[Data to examine — start]

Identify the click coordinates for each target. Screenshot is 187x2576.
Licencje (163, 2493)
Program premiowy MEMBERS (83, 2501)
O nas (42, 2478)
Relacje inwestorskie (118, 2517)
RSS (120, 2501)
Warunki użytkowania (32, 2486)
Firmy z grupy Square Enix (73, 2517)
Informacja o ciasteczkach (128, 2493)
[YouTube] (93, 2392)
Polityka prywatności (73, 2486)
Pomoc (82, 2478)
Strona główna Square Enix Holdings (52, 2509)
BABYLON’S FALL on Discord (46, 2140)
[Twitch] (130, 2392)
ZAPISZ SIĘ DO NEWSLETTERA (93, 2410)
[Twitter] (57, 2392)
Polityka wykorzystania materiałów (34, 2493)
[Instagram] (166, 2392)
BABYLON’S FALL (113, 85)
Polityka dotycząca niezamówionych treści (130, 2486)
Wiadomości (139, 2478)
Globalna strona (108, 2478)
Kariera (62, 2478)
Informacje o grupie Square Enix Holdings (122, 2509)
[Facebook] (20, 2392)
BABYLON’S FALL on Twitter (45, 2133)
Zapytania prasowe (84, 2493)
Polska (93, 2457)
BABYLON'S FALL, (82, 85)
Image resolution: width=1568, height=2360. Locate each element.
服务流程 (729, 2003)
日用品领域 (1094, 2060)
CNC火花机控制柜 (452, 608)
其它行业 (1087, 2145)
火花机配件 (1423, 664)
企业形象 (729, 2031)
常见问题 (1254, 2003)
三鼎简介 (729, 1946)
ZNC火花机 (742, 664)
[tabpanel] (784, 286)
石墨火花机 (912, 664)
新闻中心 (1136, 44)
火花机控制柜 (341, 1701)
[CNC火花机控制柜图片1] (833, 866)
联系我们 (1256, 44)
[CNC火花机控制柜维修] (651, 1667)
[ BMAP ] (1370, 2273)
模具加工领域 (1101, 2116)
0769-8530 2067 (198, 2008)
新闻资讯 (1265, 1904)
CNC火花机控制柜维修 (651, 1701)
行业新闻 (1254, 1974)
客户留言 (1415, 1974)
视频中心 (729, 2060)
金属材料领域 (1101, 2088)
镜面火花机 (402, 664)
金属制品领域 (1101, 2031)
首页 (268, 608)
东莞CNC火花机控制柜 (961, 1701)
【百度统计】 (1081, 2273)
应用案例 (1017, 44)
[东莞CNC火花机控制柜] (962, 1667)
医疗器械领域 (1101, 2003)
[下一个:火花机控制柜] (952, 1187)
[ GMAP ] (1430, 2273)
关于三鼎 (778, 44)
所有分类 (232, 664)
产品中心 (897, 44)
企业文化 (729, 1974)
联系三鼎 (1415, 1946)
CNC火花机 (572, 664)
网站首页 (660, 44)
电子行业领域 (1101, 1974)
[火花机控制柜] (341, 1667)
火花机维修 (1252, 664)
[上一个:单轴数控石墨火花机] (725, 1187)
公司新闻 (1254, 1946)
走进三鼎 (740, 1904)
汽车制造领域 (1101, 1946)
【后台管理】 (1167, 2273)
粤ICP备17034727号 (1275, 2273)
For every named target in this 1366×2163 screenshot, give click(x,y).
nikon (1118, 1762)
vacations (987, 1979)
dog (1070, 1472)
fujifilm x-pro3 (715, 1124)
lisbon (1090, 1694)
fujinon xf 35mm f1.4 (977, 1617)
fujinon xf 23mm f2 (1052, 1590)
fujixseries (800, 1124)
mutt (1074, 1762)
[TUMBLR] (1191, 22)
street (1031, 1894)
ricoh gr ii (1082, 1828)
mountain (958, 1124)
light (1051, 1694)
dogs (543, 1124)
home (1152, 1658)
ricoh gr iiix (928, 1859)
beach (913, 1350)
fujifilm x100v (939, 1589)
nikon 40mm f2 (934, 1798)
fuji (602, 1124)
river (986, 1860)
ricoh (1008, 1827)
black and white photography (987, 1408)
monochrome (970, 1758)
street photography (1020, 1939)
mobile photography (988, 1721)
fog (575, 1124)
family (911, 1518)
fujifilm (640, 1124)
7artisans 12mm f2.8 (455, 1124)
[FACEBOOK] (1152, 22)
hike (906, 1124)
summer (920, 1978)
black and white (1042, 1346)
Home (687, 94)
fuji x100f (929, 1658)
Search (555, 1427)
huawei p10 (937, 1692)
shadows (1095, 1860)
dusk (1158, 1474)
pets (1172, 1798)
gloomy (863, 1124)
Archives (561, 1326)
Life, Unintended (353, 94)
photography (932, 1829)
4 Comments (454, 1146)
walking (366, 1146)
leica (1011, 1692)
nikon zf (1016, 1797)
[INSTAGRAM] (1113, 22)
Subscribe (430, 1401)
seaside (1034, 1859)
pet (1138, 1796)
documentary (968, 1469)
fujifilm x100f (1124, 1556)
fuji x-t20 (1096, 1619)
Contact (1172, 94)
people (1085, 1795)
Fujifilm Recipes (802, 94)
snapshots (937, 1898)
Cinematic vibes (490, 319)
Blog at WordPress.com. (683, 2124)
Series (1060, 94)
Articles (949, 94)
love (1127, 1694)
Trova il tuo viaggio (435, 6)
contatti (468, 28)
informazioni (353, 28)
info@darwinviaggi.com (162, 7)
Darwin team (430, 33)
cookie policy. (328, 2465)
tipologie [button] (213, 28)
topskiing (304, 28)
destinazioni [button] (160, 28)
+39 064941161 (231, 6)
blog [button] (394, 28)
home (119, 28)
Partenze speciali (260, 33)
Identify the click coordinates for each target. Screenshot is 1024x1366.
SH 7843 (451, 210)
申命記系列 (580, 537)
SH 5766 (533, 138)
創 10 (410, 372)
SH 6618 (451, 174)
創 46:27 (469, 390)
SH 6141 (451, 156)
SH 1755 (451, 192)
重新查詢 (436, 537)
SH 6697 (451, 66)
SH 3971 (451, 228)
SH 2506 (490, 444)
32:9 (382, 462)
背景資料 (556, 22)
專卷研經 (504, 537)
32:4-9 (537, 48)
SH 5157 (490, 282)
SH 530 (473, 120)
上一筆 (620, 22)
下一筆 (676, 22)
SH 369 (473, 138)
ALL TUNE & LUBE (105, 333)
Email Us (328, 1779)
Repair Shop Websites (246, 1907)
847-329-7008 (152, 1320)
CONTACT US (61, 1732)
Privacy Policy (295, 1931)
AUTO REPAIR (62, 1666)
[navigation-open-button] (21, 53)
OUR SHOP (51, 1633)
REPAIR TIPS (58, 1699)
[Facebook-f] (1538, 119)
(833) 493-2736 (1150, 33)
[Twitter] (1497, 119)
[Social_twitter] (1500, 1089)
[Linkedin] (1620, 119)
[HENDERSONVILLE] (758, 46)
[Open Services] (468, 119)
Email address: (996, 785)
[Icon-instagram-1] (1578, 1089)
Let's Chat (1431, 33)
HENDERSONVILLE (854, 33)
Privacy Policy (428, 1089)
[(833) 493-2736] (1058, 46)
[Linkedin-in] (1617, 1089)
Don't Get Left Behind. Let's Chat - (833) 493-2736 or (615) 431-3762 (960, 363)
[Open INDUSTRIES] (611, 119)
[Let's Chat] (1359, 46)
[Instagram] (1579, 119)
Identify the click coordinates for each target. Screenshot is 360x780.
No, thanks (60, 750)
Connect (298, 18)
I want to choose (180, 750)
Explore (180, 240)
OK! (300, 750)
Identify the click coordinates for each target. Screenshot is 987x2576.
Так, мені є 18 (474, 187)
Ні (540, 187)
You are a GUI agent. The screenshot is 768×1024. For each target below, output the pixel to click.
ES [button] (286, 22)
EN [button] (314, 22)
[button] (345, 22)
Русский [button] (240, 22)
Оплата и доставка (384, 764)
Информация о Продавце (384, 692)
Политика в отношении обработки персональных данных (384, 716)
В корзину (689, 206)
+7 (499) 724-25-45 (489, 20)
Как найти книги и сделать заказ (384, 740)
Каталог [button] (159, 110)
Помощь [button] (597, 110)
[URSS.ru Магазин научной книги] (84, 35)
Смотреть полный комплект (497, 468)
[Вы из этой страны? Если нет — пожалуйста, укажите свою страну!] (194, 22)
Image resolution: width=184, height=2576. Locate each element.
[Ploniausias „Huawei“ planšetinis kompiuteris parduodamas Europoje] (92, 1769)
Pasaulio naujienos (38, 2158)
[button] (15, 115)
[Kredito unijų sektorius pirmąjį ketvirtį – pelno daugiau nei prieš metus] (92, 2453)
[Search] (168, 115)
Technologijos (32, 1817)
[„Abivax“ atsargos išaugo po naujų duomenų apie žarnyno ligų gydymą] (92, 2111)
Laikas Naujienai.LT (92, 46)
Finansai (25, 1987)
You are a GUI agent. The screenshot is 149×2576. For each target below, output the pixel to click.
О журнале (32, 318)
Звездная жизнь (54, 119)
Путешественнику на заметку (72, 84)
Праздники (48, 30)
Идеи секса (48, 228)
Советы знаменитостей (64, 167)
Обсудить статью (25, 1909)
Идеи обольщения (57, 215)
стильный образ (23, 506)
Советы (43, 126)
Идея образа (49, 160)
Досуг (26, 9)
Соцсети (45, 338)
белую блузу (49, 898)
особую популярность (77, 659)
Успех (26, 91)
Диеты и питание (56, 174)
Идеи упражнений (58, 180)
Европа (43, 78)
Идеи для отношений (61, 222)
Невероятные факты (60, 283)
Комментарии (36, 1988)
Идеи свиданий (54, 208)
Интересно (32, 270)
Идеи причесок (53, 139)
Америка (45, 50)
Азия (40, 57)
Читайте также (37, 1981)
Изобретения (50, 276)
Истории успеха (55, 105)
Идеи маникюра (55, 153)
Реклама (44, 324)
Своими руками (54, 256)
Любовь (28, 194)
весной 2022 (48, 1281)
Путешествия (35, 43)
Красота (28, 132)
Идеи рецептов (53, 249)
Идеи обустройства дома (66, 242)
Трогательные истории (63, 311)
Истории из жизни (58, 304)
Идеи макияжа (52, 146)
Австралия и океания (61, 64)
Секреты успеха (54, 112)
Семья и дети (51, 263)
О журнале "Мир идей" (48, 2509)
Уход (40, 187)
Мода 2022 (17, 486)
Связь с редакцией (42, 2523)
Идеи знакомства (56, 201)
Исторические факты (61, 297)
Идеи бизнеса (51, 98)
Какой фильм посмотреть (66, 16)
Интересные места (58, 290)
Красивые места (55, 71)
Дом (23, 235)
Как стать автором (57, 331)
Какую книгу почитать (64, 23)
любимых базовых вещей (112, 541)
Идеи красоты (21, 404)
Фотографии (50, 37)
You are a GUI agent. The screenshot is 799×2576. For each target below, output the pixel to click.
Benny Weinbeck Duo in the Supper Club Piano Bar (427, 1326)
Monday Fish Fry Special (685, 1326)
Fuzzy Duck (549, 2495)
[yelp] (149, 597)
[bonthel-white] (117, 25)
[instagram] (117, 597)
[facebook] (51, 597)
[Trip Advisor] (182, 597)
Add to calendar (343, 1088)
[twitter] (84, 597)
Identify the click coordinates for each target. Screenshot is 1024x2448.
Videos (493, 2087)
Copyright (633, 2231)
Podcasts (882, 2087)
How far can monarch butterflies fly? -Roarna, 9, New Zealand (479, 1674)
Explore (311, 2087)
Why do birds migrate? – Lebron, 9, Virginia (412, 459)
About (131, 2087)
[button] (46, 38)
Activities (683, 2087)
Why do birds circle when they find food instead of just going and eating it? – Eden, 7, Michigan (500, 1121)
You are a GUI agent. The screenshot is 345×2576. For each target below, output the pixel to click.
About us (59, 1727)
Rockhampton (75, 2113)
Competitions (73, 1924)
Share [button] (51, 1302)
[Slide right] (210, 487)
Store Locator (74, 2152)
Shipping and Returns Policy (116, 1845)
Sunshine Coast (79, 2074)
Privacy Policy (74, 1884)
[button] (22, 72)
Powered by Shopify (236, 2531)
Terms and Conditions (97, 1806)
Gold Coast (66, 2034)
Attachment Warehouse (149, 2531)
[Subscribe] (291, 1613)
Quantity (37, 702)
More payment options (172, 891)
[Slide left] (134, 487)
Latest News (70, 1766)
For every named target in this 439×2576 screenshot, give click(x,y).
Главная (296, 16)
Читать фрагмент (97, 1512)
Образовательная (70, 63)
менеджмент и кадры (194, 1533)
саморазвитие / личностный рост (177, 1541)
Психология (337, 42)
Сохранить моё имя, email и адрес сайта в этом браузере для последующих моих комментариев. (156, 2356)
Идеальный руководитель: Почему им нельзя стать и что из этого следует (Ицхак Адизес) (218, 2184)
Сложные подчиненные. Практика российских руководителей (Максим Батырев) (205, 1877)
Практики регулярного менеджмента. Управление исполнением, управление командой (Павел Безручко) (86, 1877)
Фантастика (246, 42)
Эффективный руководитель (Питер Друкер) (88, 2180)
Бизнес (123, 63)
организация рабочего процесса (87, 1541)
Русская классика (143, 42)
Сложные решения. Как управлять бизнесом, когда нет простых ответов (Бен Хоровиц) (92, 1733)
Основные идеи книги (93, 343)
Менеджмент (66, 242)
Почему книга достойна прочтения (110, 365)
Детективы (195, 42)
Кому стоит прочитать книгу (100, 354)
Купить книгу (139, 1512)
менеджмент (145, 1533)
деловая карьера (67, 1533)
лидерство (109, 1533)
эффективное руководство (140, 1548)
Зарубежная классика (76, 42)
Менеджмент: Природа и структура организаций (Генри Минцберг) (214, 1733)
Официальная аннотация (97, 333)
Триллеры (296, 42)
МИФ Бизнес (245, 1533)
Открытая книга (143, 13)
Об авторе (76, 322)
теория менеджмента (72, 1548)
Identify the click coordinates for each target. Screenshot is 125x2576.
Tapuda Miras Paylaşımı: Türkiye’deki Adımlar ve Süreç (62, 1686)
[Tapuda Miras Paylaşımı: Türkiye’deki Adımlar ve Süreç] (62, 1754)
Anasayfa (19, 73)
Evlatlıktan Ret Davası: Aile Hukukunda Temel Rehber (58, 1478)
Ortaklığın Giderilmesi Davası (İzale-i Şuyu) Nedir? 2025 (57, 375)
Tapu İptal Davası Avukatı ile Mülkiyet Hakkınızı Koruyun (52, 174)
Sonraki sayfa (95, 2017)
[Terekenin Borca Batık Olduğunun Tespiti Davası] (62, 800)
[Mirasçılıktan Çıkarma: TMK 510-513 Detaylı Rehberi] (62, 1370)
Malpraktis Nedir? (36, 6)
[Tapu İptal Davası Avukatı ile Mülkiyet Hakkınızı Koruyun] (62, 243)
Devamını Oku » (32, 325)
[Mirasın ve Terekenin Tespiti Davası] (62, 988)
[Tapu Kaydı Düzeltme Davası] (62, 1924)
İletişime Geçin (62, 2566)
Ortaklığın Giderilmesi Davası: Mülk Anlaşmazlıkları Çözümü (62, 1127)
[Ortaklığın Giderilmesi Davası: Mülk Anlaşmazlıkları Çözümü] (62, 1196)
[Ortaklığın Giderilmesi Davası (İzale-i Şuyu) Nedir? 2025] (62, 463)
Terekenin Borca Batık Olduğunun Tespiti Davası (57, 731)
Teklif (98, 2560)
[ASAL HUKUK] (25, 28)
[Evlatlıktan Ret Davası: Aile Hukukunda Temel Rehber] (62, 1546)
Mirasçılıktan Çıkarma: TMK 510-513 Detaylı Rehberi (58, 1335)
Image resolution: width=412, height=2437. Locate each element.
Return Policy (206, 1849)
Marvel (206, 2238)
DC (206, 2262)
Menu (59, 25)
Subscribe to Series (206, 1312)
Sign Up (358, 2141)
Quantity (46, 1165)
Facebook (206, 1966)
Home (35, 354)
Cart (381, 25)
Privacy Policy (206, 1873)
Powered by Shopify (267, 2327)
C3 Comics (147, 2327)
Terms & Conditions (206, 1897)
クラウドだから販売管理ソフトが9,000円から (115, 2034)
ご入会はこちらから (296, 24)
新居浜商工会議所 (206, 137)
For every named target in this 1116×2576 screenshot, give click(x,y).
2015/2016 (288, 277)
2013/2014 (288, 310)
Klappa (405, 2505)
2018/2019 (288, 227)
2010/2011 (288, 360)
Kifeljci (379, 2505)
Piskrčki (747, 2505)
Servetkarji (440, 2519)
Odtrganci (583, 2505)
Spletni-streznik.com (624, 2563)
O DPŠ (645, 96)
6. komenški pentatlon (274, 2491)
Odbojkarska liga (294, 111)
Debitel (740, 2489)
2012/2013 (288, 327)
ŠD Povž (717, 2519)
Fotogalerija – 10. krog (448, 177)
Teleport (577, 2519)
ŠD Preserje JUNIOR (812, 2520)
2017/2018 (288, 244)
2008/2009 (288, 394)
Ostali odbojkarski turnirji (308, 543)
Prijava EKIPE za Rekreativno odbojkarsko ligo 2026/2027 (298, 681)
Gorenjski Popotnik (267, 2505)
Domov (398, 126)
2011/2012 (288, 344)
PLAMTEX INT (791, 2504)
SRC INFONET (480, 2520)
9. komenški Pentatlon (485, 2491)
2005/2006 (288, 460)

[Data to examine — finish]

An exact copy of the lines from the one containing "Prijava EKIPE za" through the last line of the material, both included, is to be printed, and nothing else.

Prijava EKIPE za Rekreativno odbojkarsko ligo 2026/2027 (298, 681)
Gorenjski Popotnik (267, 2505)
Domov (398, 126)
2011/2012 (288, 344)
PLAMTEX INT (791, 2504)
SRC INFONET (480, 2520)
9. komenški Pentatlon (485, 2491)
2005/2006 (288, 460)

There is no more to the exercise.